Nilai pH optimum pada fermentasi alkohol untuk pertumbuhan khamir
adalah 4,8-5 (Hidayat et al., 2006: 181). Nilai pH awal media fermentasi
54
sangat mempengaruhi kadar alkohol yang dihasilkan. Hal ini disebabkan
proton-proton mempengaruhi kinerja enzim-enzim dalam jalur EMP,
diantaranya enzim fosfofruktokinase yang berperan dalam glikolisis pada
tahap konversi fruktosa-6-fosfat menjadi fruktosa-1,6-difosfat (Reibstein et
al., 1986). Dari semua data pH yang mengalami penurunan, menunjukan
bahwa terjadi proses fermentasi dalam medium. Perubahan keasaman media
ini merupakan salah satu indikator aktivitas fermentasi. Derajat keasaman
(pH) merupakan salah satu dari beberapa faktor penting yang mempengaruhi
fermentasi alkohol. Pada pH dibawah 3, proses fermentasi alkohol akan
berkurang kecepatannya (Samsuri et al., 2007: 20).

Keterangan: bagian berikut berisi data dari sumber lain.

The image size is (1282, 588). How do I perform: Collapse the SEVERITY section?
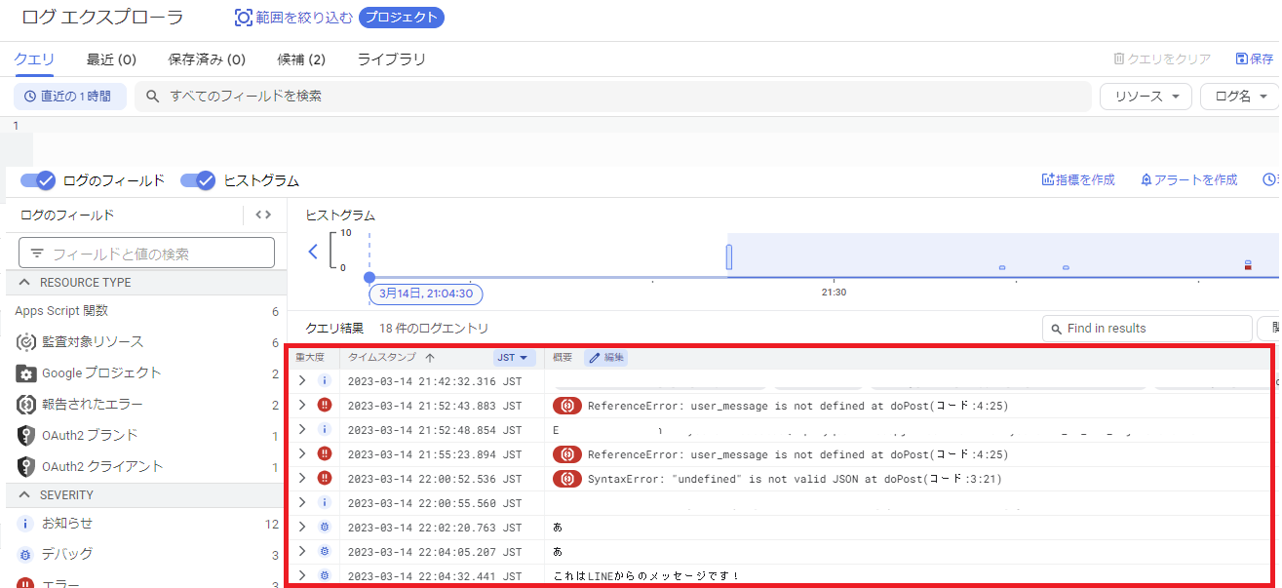26,494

Hubungan korelasi antara kadar alkohol dengan pH medium
berdasarkan uji statistik menunjukan bahwa nilai korelasi antara kadar
alkohol dan pH adalah sebesar -0,606. Tanda negatif menunjukkan
terdapatnya hubungan yang berbanding terbalik antara kadar alkohol dan pH.

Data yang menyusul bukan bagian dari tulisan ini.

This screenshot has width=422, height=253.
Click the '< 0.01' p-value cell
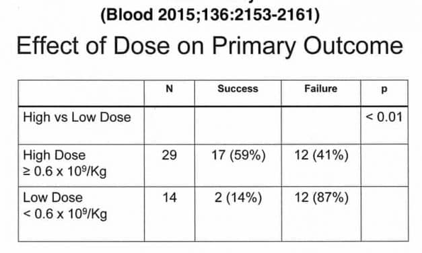point(384,117)
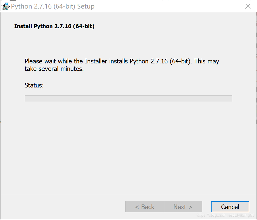The image size is (257, 220).
Task: Click the separator line above the buttons
Action: coord(128,195)
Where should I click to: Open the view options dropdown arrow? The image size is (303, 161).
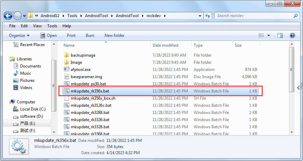tap(269, 35)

Angka korelasi tersebut adalah signifikan, dapat dilihat dari nilai sig. pada
tabel yaitu 0,000 lebih kecil dari taraf signifikansi penelitian ini yaitu 5%.
Hasil uji korelasi dapat dilihat pada Lampiran 7.5.2.

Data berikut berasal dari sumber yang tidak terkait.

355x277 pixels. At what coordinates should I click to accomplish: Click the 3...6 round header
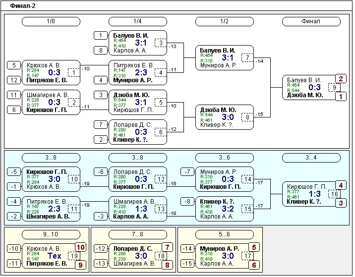pos(224,158)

Berdasarkan hasil fermentasi alkohol dan hasil uji statistika, maka
substrat yang digunakan untuk skala pilot adalah medium bubur sampah
dengan pretreatment biologis, yaitu inkubasi oleh T. viride 10% selama 4
hari dan penambahan konsentrasi inokulum S. cerevisiae 3% setelah inkubasi
dua hari.
55
D. Hasil Pengujian Skala Pilot
1. Destilasi
Setelah dilakukan fermentasi selama dua hari dalam skala pilot, sampel
didestilasi dengan menggunakan destilator bertingkat. Destilasi dilakukan
untuk memisahkan etanol dari senyawa lain. Prinsip destilasi adalah
memisahkan zat-zat melalui perbedaan titik didih. Titik didih etanol murni
adalah 78oC sedangkan air adalah 100oC (kondisi standar). Dengan
memanaskan larutan pada suhu rentang 70 – 90oC akan mengakibatkan
sebagian besar etanol menguap, dan melalui unit kondensasi akan bisa
dihasilkan etanol.
Dari 1 liter sampel yang didestilasi didapatkan rendemen sebanyak 132
ml atau sekitar 13,2%. Jika dibandingkan dengan bioetanol yang dihasilkan
dari substrat lain, rendemen yang dihasilkan dari sampah organik ini lebih
kecil. Faktor yang mempengaruhi rendahnya kadar etanol dari sampah
organik ini adalah kadar gula perduksi pada sampah organik lebih kecil
dibanding substrat yang berpati atau bergula seperti ubi dan tetes tebu.
2. Uji GC-MS
Sampel hasil destilasi skala pilot diuji komposisinya di Laboratorium
Kimia Instrumen FPMIPA UPI dengan menggunakan Gas Chromatrograph
Mass Spectrometry (GC-MS). Analisi GC-MS bertujuan untuk mengetahui
ada tidaknya etanol yang dihasilkan dari proses fermentasi. Prinsip
kromatografi adalah memisahkan komponen-komponen dari suatu campuran
atau sampel.
56
Hasil uji GC-MS menunjukan bahwa dalam sampel terdapat etanol
dengan kadar sebesar 85,80%. Hasil konversi dari 1 liter sari sampah didapat
11,32% etanol. Hal ini menunjukan bahwa sampah organik berpotensi untuk
dijadikan pembuatan bioetanol meskipun rendemen yang didapat tidak terlalu
tinggi. Bioetanol dapat dimanfaatkan sebagai bahan bakar apabila kadar
minimalnya adalah 40% (Wibowo, 2008)
Selain etanol, dalam sampel juga terdapat 4 senyawa lain yaitu etil
asetat 2,94%; asam asetat 4,89%; asetaldehid 2,03%; dan disianometilen
4,35%. Senyawa etil asetat disintesis melalui reaksi esterifikasi Fischer dari
asam asetat dan etanol. Asam asetat dan etanol terdapat dalam substrat
sehingga memungkinkan terjadinya reaksi Fischer yang menghasilkan etil
asetat. Asam asetat yang terdapat dalam substrat dihasilkan melalui proses
oksidasi alkohol oleh mikroorganisme penghasil asam asetat seperti
Acetobacter (Battcock & Ali, 1998). Sedangkan asetaldehid yang terukur
dalam GC-MS membuktikan adanya proses fermentasi yang dilakukan oleh
S. cerevisiae. Khamir tersebut memetabolisme glukosa dan fruktosa
membentuk asam piruvat. Asam piruvat, selanjutnya mengalami reaksi
dekarboksilasi menjadi asetaldehid dan mengalami reaksi dehidrogenasi
menjadi bioetanol (Musanif, 2008). Akan tetapi sejumlah asetaldehid yang
terukur dapat dikarenakan lisisnya sel-sel S. cerevisiae pada proses destilasi
sehingga hasil metabolisme tersebut bercampur dengan senyawa lain.